My Artistic process is one of thoughtful forgetting. It is amnesic. There is always an awareness of the tangible, creative space that I inhabit. There is the smell of its musky perfumes and the steady condensation of its humidity. The order of materials is considered and tended to in an obsessive way. There is a creative instinct propelled by an accumulation of practice and training. A creative muscle memory that operates across all layers of consciousness simultaneously and cannot be harnessed or manipulated by the conscious mind alone. It is always present. It moves perpetually. Its influence is always recognizable in the amnesia. And so, I am always a knowing participant in this amnesic state.


This amnesia seeks to erase all forms of conscious, premeditated inspiration. A mind can regulate these things. If I emulate an artist’s work to better understand their style this is fine. If I emulate another’s work in a conscious effort to create a piece that resembles theirs, then I am consciously inspired and my work is without originality. This process is a constant reaching towards originality, not a wild grasping for it. There is no belief that what I create comes from an inner source that is exclusive to me. This method prepares the mind to engage in an act of creativity that is not influenced by a predominant source of influence. This creative amnesia exists solely in the mind of the creative person and so it is their responsibility to cultivate it. To cultivate is to foster a creative mind space in which all creative inspirations are driven out, beyond recognition. There are Three Ways:


The First Way: [Prior to the creative process] speedily and randomly consume an assortment of inspirational material from any number of mediums until a comprehensive message sifts through the muck of their blur.

The Second Way: Slow the flow of creative inspiration by pouring your focus into only one of its outlets. Now keep pouring until any firm belief had in the inspirational subject is smothered by guessings and second-guessings and third-,fourth- and etc. Confusion ensues, the mind wanders, the mind wanders until it discovers creative stimulation far removed from this source of confusion.


The Third Way... should be taken very seriously if it is taken at all. It consists of encouraging such an extreme emotional state that all thoughts or feelings outside of it are obscured. In this way, the amnesia takes on the identity of the extreme emotional state and, regardless of the work created whilst in it, is likely to affect the artist long after his work is done. Violent and/or depressive temperaments could spill over into the artists’ personal life and muck it all up, leaving him/her asking themselves, “Was it even worth it?”.
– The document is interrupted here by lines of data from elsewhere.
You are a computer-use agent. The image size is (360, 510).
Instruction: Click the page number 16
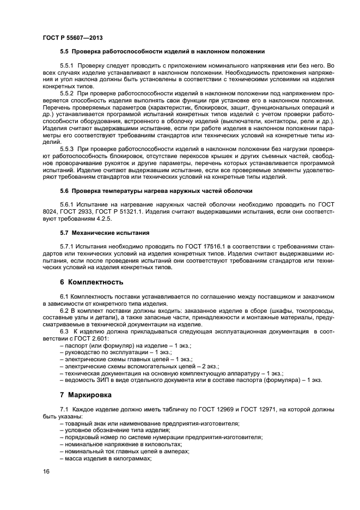[x=46, y=472]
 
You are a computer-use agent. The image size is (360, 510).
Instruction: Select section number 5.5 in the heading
[x=64, y=52]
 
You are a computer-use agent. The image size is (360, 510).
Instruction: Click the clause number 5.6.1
[x=67, y=204]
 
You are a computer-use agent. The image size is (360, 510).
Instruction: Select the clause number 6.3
[x=65, y=331]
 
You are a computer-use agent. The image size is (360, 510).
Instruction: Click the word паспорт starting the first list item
[x=76, y=345]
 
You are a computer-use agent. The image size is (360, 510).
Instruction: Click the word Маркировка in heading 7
[x=90, y=394]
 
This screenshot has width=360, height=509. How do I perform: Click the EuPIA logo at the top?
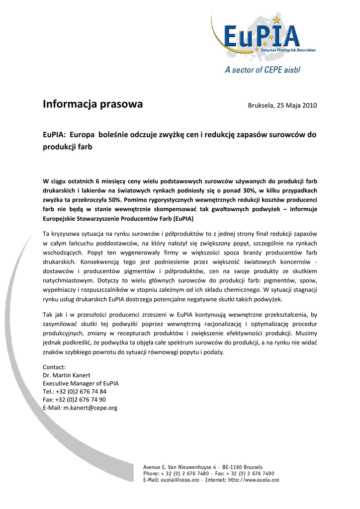click(x=262, y=38)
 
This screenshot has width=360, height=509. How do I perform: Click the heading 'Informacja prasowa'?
click(x=92, y=104)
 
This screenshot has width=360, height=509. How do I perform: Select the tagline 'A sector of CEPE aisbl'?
click(x=263, y=70)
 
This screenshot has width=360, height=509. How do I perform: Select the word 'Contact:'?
click(x=54, y=366)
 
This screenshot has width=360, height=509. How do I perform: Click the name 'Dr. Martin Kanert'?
click(x=67, y=375)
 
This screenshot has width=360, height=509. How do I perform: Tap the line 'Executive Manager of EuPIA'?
click(x=81, y=383)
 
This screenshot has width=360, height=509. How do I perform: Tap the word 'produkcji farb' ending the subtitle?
click(x=68, y=147)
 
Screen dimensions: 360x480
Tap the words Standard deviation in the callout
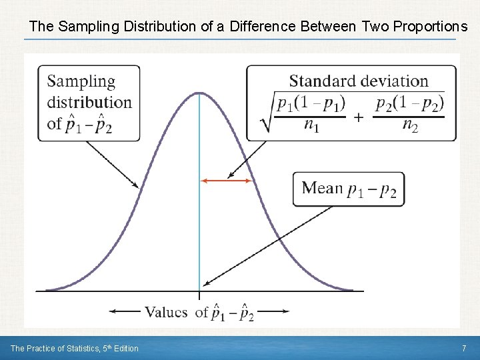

When I approach my space with the audacity to create something new, it is most often with the First Way. I have consumed an array of material and am left with an urge to create something that is completely uninspired. I like to work as quickly as I possibly can, being sure to regularly rid my mind of outside influences that overstay their welcome. A swift hand rids the mind of creative imitation. This amnesia is a quarreling with materials in a fit of unhindered spontaneity. Time for thought is crushed to slivers; booted aside by the reaching for a random can of spray paint, buried under piles of recycled materials and drowned by the dousing of house paint. The materials impose themselves, take control, tell me how to handle and apply them. After a while it all feels very natural. Worries of scale, theory and proper form—anxieties instilled by the academic—fade. Images of paintings from those artists I have always admired drift away. Forgery is impossible. My identity as an artist disassociates from my personal identity. I am engulfed by the process. My surrender to this uninspired moment of creativity begets an act of art that baffles me. It is...a success! A successful work of art effects everyone individually. It crashes into them like a sudden bout of dejavu. Above all else, fugue art strives to achieve an absolute subjective experience in the passerby.


"It is detritus. A creative work of Detritus in absolute form."